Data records
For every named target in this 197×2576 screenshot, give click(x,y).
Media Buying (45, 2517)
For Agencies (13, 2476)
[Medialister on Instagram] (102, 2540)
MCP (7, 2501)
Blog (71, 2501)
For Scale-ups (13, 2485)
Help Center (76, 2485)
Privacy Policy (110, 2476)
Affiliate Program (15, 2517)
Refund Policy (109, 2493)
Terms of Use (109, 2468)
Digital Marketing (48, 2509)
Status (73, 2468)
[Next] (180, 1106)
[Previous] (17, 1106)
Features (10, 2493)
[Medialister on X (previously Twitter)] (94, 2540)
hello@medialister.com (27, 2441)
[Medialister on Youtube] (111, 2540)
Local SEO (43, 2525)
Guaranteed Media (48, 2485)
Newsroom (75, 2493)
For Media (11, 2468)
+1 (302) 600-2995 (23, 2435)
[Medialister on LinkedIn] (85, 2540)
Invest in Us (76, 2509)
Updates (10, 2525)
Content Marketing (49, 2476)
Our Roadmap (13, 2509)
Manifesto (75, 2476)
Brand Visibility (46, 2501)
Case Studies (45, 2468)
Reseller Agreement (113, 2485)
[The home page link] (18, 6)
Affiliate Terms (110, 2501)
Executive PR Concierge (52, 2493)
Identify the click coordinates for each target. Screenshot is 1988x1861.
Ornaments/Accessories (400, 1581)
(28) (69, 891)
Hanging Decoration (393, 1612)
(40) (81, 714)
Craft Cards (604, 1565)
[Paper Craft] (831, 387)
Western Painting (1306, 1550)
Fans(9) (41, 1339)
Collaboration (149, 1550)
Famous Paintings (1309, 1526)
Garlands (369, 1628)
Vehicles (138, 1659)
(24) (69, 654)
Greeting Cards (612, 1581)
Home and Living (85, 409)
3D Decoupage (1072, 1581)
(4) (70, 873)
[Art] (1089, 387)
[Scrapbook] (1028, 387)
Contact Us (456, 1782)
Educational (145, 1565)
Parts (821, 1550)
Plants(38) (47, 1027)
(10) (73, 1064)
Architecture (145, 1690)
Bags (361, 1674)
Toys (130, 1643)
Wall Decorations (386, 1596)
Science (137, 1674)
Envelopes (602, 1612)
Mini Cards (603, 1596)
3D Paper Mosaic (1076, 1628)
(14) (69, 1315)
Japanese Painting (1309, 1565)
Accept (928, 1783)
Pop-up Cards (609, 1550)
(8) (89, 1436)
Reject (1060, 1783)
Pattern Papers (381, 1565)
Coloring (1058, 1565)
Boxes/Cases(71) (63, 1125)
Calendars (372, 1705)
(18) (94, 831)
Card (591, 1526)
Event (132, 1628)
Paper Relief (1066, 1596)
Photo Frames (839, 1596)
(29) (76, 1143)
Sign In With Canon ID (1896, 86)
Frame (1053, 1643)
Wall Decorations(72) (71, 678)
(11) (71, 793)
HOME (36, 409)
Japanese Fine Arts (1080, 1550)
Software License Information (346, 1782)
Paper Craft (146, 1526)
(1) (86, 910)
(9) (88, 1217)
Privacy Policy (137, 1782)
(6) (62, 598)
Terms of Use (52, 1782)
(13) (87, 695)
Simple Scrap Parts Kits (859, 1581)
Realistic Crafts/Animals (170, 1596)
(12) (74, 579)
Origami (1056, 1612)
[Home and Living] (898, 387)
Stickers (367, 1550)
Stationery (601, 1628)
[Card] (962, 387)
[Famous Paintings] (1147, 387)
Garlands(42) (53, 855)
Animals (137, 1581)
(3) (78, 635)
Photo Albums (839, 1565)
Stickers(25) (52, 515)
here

| Problem |
Without changing a word, write out each entry again.

| Written reply |
For every named target in this 197×2576 screenshot, give click(x,y).
Media Buying (45, 2517)
For Agencies (13, 2476)
[Medialister on Instagram] (102, 2540)
MCP (7, 2501)
Blog (71, 2501)
For Scale-ups (13, 2485)
Help Center (76, 2485)
Privacy Policy (110, 2476)
Affiliate Program (15, 2517)
Refund Policy (109, 2493)
Terms of Use (109, 2468)
Digital Marketing (48, 2509)
Status (73, 2468)
[Next] (180, 1106)
[Previous] (17, 1106)
Features (10, 2493)
[Medialister on X (previously Twitter)] (94, 2540)
hello@medialister.com (27, 2441)
[Medialister on Youtube] (111, 2540)
Local SEO (43, 2525)
Guaranteed Media (48, 2485)
Newsroom (75, 2493)
For Media (11, 2468)
+1 (302) 600-2995 (23, 2435)
[Medialister on LinkedIn] (85, 2540)
Invest in Us (76, 2509)
Updates (10, 2525)
Content Marketing (49, 2476)
Our Roadmap (13, 2509)
Manifesto (75, 2476)
Brand Visibility (46, 2501)
Case Studies (45, 2468)
Reseller Agreement (113, 2485)
[The home page link] (18, 6)
Affiliate Terms (110, 2501)
Executive PR Concierge (52, 2493)
Identify the click coordinates for each target. Screenshot is 1988x1861.
Ornaments/Accessories (400, 1581)
(28) (69, 891)
Hanging Decoration (393, 1612)
(40) (81, 714)
Craft Cards (604, 1565)
[Paper Craft] (831, 387)
Western Painting (1306, 1550)
Fans(9) (41, 1339)
Collaboration (149, 1550)
Famous Paintings (1309, 1526)
Garlands (369, 1628)
Vehicles (138, 1659)
(24) (69, 654)
Greeting Cards (612, 1581)
Home and Living (85, 409)
3D Decoupage (1072, 1581)
(4) (70, 873)
[Art] (1089, 387)
[Scrapbook] (1028, 387)
Contact Us (456, 1782)
Educational (145, 1565)
Parts (821, 1550)
Plants(38) (47, 1027)
(10) (73, 1064)
Architecture (145, 1690)
Bags (361, 1674)
Toys (130, 1643)
Wall Decorations (386, 1596)
Science (137, 1674)
Envelopes (602, 1612)
Mini Cards (603, 1596)
3D Paper Mosaic (1076, 1628)
(14) (69, 1315)
Japanese Painting (1309, 1565)
Accept (928, 1783)
Pop-up Cards (609, 1550)
(8) (89, 1436)
Reject (1060, 1783)
Pattern Papers (381, 1565)
Coloring (1058, 1565)
Boxes/Cases(71) (63, 1125)
Calendars (372, 1705)
(18) (94, 831)
Card (591, 1526)
Event (132, 1628)
Paper Relief (1066, 1596)
Photo Frames (839, 1596)
(29) (76, 1143)
Sign In With Canon ID (1896, 86)
Frame (1053, 1643)
Wall Decorations(72) (71, 678)
(11) (71, 793)
HOME (36, 409)
Japanese Fine Arts (1080, 1550)
Software License Information (346, 1782)
Paper Craft (146, 1526)
(1) (86, 910)
(9) (88, 1217)
Privacy Policy (137, 1782)
(6) (62, 598)
Terms of Use (52, 1782)
(13) (87, 695)
Simple Scrap Parts Kits (859, 1581)
Realistic Crafts/Animals (170, 1596)
(12) (74, 579)
Origami (1056, 1612)
[Home and Living] (898, 387)
Stickers (367, 1550)
Stationery (601, 1628)
[Card] (962, 387)
[Famous Paintings] (1147, 387)
Garlands(42) (53, 855)
Animals (137, 1581)
(3) (78, 635)
Photo Albums (839, 1565)
Stickers(25) (52, 515)
here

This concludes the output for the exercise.